# PAGE EXTRACT

◇ ◇ ◇ ◇

Playing football with a motoric disorder

Jeroen’s arms, legs and ears don’t do what he wants them to do

Student Jeroen Duin has cerebral palsy (CP), a disability that causes him to have difficulties with daily proceedings. This leads to difficult situations, but it also has a bright side: recently Jeroen took part in the world championships of CP-football.

“Shaking hands is an uncomfortable experience every time, because I can’t do it very well.” Because of congenital brain damage, Jeroen Duin, second year student in Human Resource Management, only has limited movement in his right arm and leg. “You get used to it eventually, but it’s still bothersome. With every birthday I think: ‘Do I have to shake hands again?’ Sometimes I just say ‘Congratulations!’ instead of sticking out my hand.”

◇ ◇ ◇ ◇

# EXTRACTED DATA
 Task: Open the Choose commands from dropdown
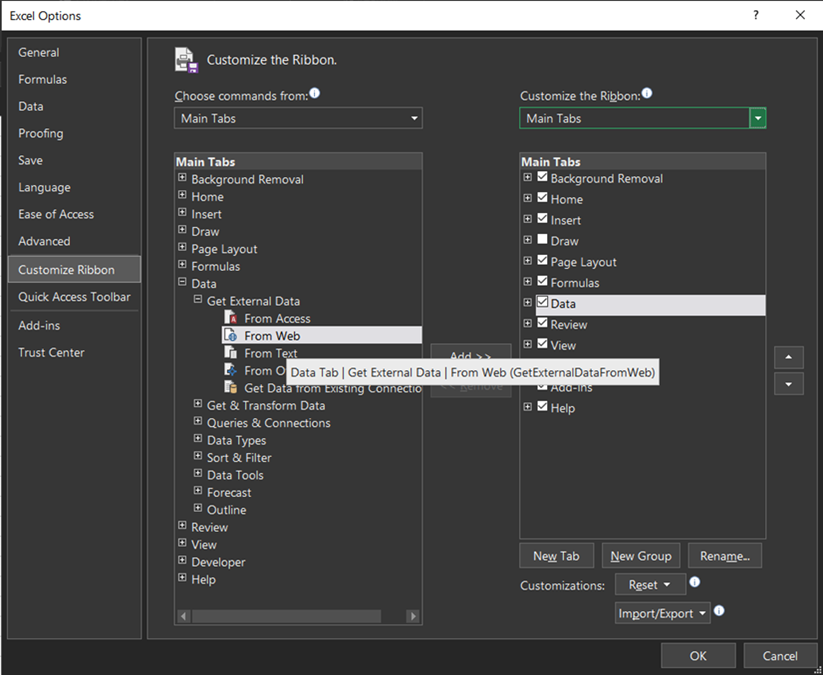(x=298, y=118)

◇ ◇ ◇ ◇

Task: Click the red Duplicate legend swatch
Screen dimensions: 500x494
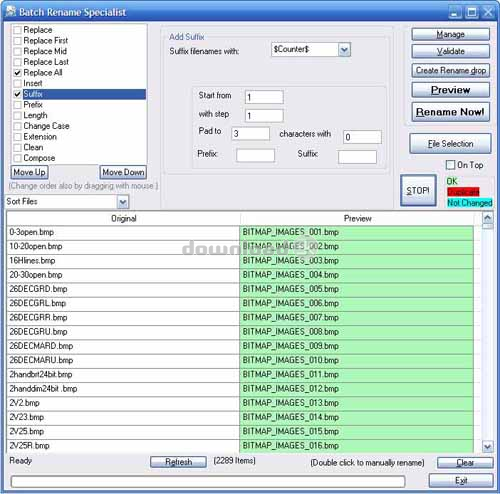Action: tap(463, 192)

◇ ◇ ◇ ◇

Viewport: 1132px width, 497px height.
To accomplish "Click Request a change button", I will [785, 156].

◇ ◇ ◇ ◇

After the records, give everything from "Playing football with" down to "championships of CP-football." in the text on football with a motoric disorder again, swapping "football" for "soccer".

Playing soccer with a motoric disorder

Jeroen’s arms, legs and ears don’t do what he wants them to do

Student Jeroen Duin has cerebral palsy (CP), a disability that causes him to have difficulties with daily proceedings. This leads to difficult situations, but it also has a bright side: recently Jeroen took part in the world championships of CP-soccer.